Leave no option unexplored
Seeking expert advice is a smart move before making a lease or purchase decision.
By Robert Stoneback, Associate Editor
There’s nothing simple about the decision to lease or buy new equipment.
While there are plenty of good deals to help clinics stay modern, many experts agree that each should still be carefully examined before a practice commits to any one plan.
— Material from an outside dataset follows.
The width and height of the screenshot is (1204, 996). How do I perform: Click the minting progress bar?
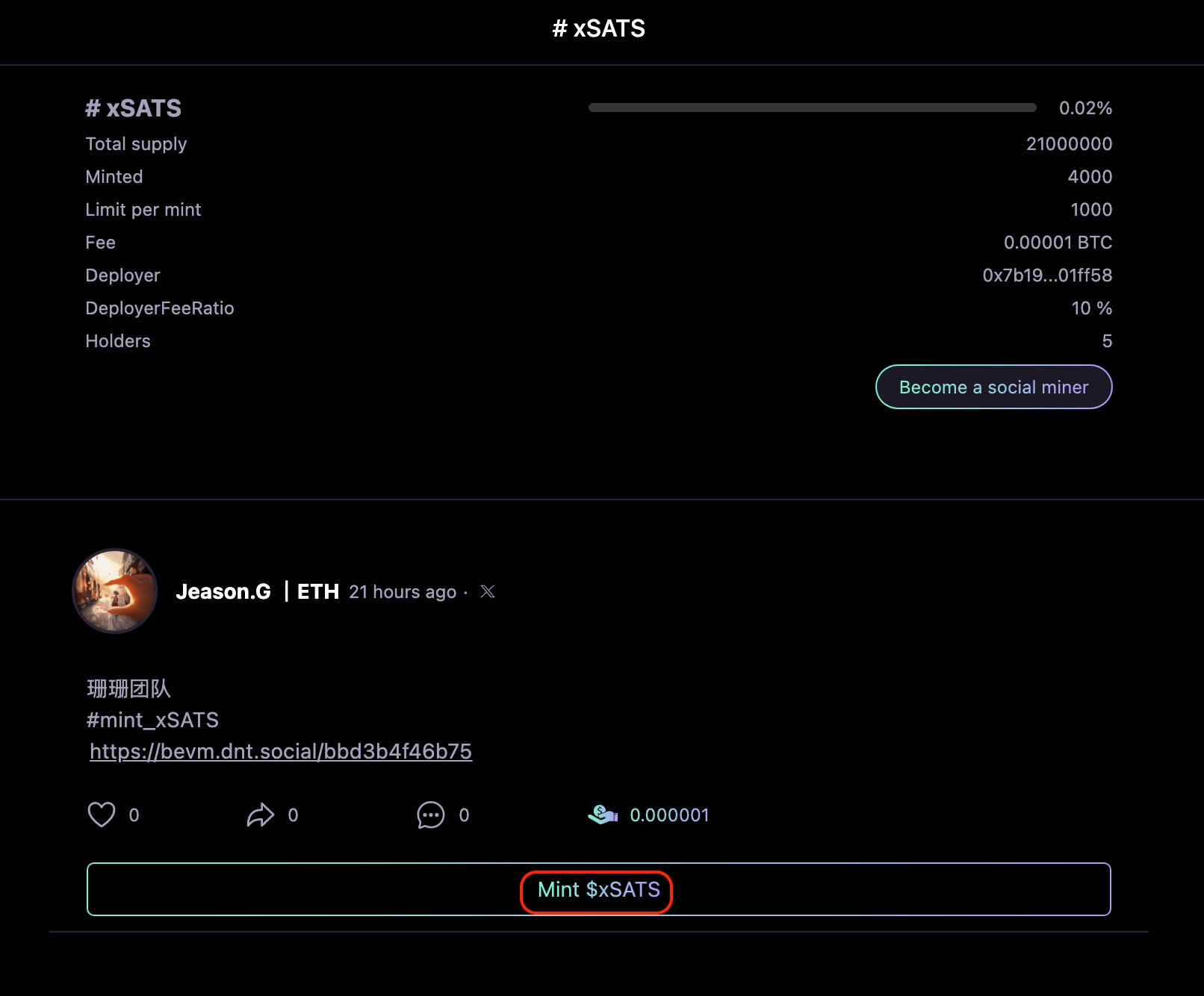point(812,108)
“As a consultant, I always attempt to get the practice to perform a really thorough ROI [return on investment] analysis of any business deal,” says Steven Robinson, senior practice management consultant for S&R Consulting, near Chattanooga, Tenn.
Cheryl Welch, senior practice consultant of Eye Care Leaders Group in Durham, N.C., agrees. There is no “cookie-cutter, one-size-fits-all” answer. “No two practices are the same, so no two practices’ needs will be the same,” she says. If a clinic wants to upgrade, it should hire a consultant to perform an analysis of existing equipment and compare it to what it’s looking to purchase.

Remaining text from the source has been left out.